─── RAW DATA ───

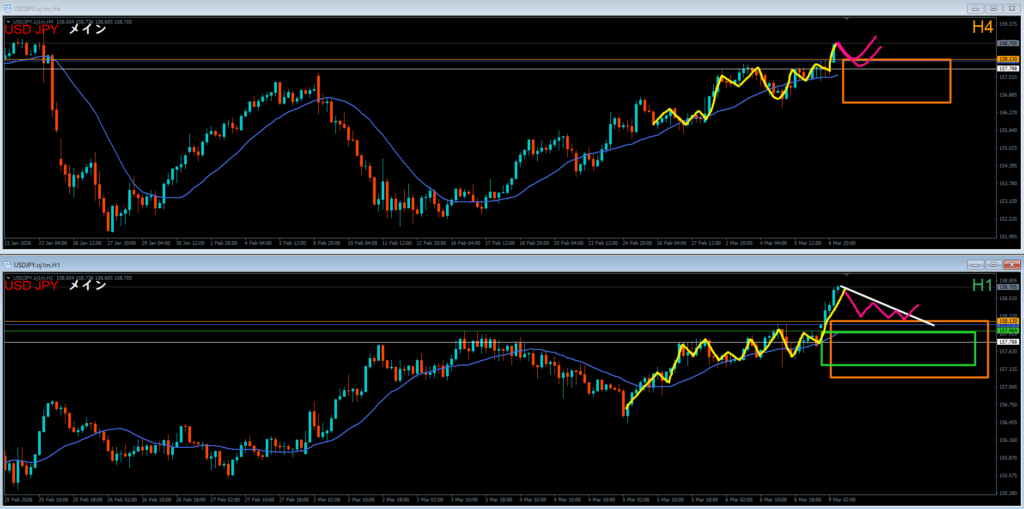Image resolution: width=1024 pixels, height=509 pixels.
Task: Expand the H1 chart symbol info arrow
Action: pyautogui.click(x=7, y=277)
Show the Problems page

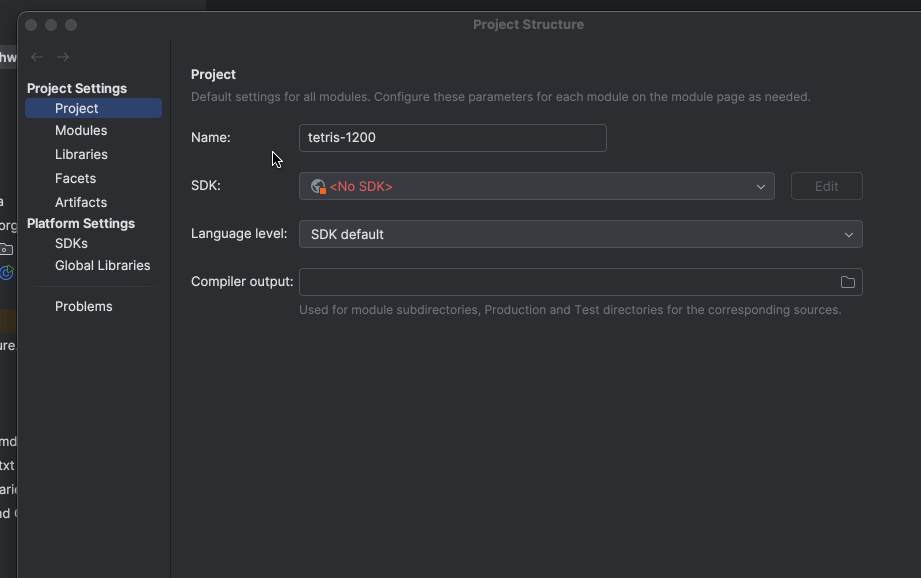pos(83,306)
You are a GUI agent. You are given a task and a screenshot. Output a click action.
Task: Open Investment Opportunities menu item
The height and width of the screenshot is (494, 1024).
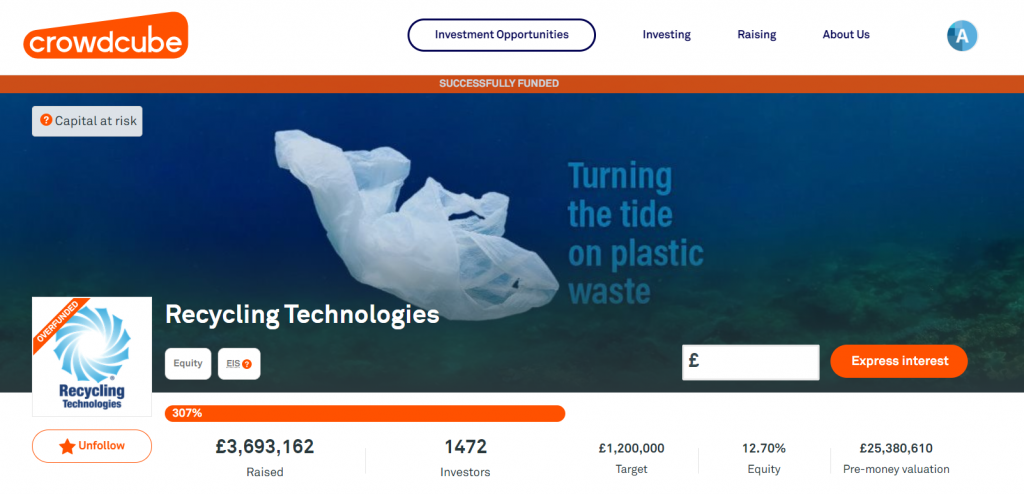(502, 35)
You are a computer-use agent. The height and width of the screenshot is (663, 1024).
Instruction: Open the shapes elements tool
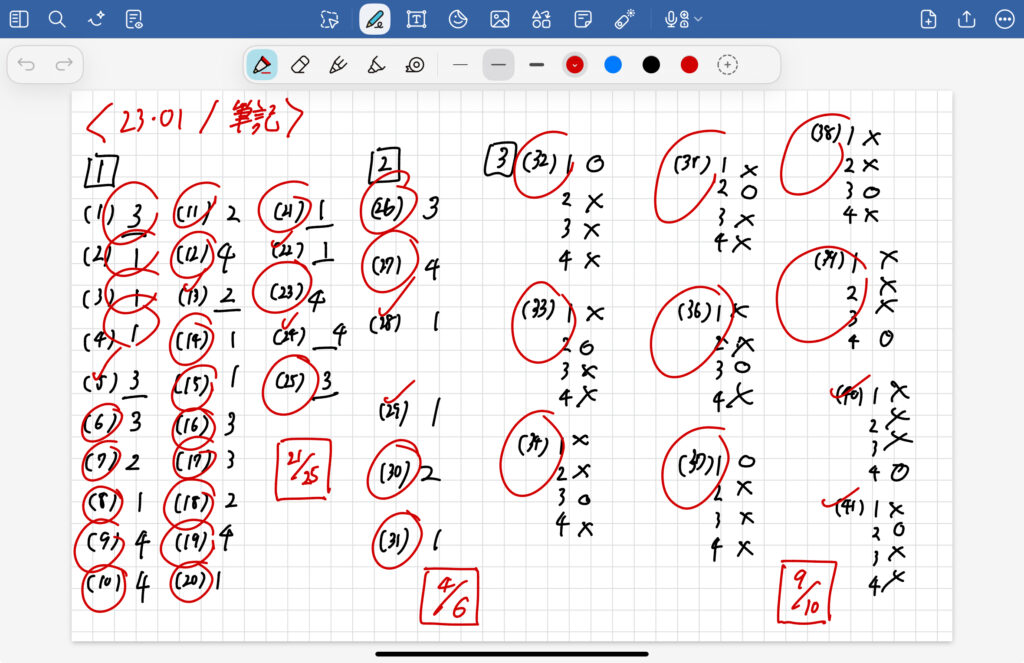coord(541,19)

───

EXERCISE GOAL ▸ What is needed is a verbatim copy of the lines running from the one with "Show the Problems page" through the last line of the listing above, excluding any pictures.

ANSWER TO THE EXERCISE ▸
Show the Problems page

pos(83,306)
You are a GUI agent. You are given a task and a screenshot. Output a click action.
Task: Open Investment Opportunities menu item
The height and width of the screenshot is (494, 1024).
(502, 35)
You are a computer-use agent. The height and width of the screenshot is (663, 1024).
Instruction: Open the shapes elements tool
coord(541,19)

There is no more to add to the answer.